Tools like Fierce can also be used to enumerate all DNS servers of the root domain and scan for a DNS zone transfer:

fierce --domain zonetransfer.me

Domain Takeovers & Subdomain Enumeration

Subdomain Enumeration

./subfinder -d inlanefreight.com -v 

An excellent alternative is a tool called Subbrute. This tool allows us to use self-defined resolvers and perform pure DNS brute-forcing attacks during internal penetration tests on hosts that do not have Internet access.

git clone https://github.com/TheRook/subbrute.git >> /dev/null 2>&1
cd subbrute
echo "ns1.inlanefreight.com" > ./resolvers.txt
./subbrute.py inlanefreight.com -s ./names.txt -r ./resolvers.txt

The tool has found four subdomains associated with inlanefreight.com.

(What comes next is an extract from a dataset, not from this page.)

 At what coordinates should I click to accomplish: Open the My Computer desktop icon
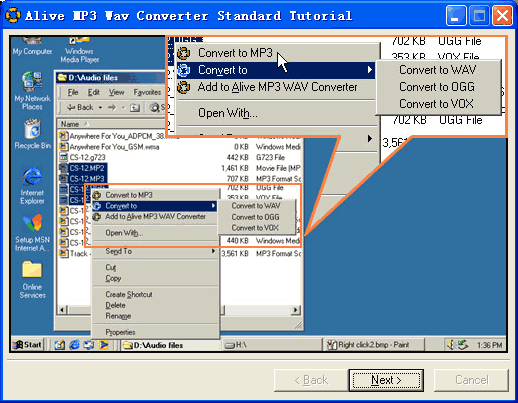[x=32, y=46]
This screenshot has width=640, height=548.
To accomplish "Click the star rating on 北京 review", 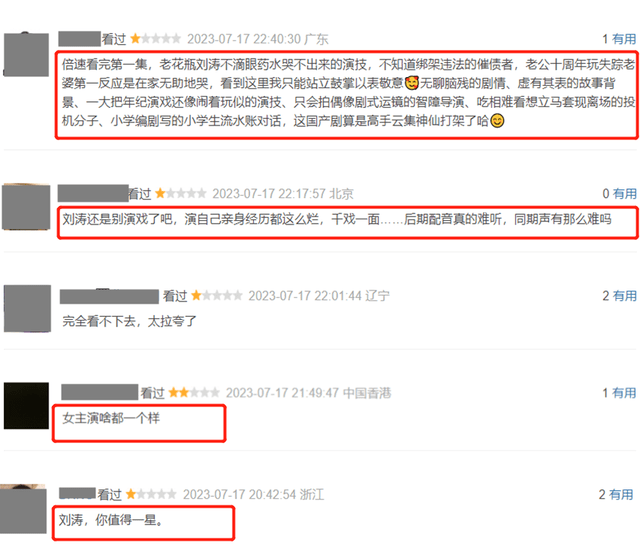I will click(x=180, y=193).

Using the nslookup or host command, we can enumerate the CNAME records for those subdomains.

host support.inlanefreight.com

# support.inlanefreight.com is an alias for inlanefreight.s3.amazonaws.com

The support subdomain has an alias record pointing to an AWS S3 bucket. However, the URL https://support.inlanefreight.com shows a NoSuchBucket error indicating that the subdomain is potentially vulnerable to a subdomain takeover. Now, we can take over the subdomain by creating an AWS S3 bucket with the same subdomain name.

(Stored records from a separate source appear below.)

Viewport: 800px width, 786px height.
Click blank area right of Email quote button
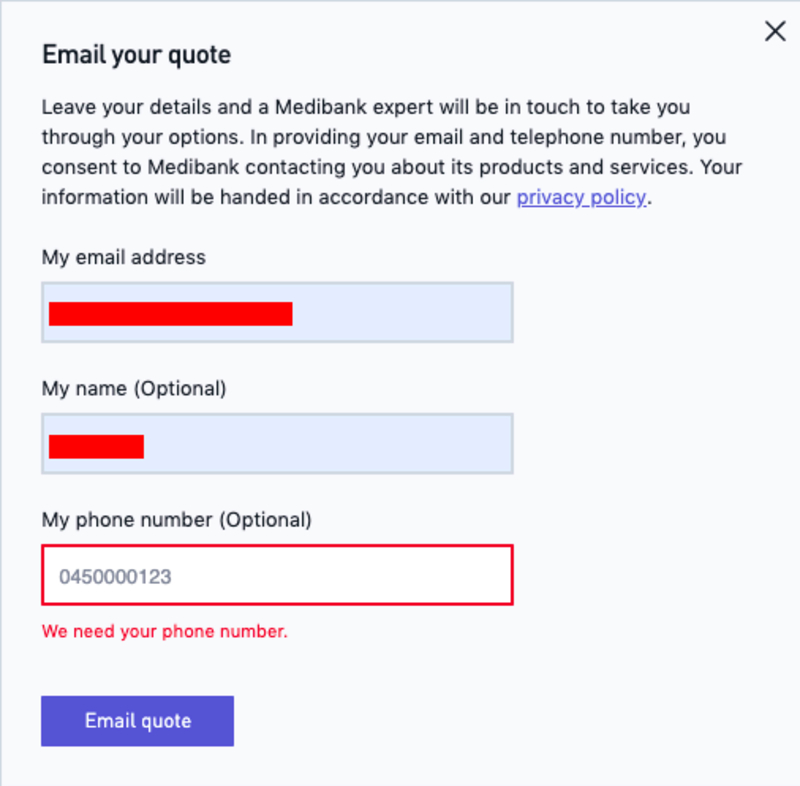coord(510,721)
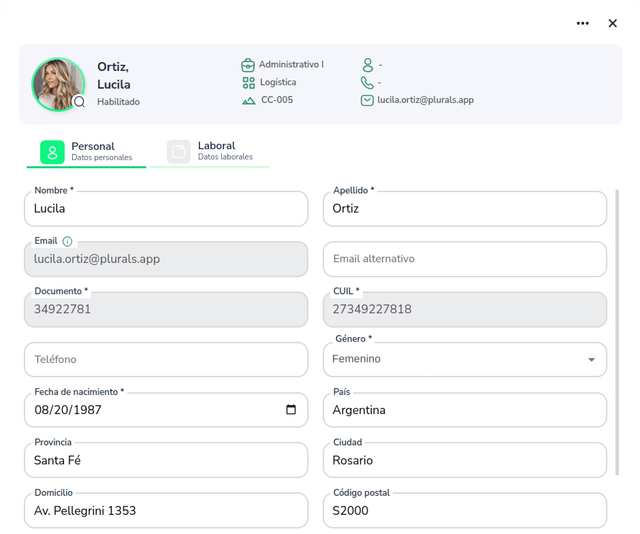The width and height of the screenshot is (640, 534).
Task: Click Lucila Ortiz's profile photo
Action: click(57, 83)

The can-i-take-over-xyz repository is also an excellent reference for a subdomain takeover vulnerability.

DNS Spoofing

Example attack paths for the DNS Cache Poisoning are as follows:

  • An attacker could intercept the communication between a user and a DNS server to route the user to a fraudulent destination instead of a legitimate one by performing a Man-in-the-Middle (MITM) attack.

  • Exploiting a vulnerability found in a DNS server could yield control over the server by an attacker to modify the DNS records.

Local DNS Cache Poisoning

From a local network perspective, an attacker can also perform DNS Cache Poisoning using MITM tools like Ettercap or Bettercap.

To exploit the DNS cache poisoning via Ettercap, we should first edit the /etc/ettercap/etter.dns file to map the target domain name (e.g., inlanefreight.com) that they want to spoof and the attacker's IP address (e.g., 192.168.225.110) that they want to redirect a user to:

cat /etc/ettercap/etter.dns

inlanefreight.com      A   192.168.225.110
*.inlanefreight.com    A   192.168.225.110

Next, start the Ettercap tool and scan for live hosts within the network by navigating to Hosts > Scan for Hosts. Once completed, add the target IP address (e.g., 192.168.152.129) to Target1 and add a default gateway IP (e.g., 192.168.152.2) to Target2.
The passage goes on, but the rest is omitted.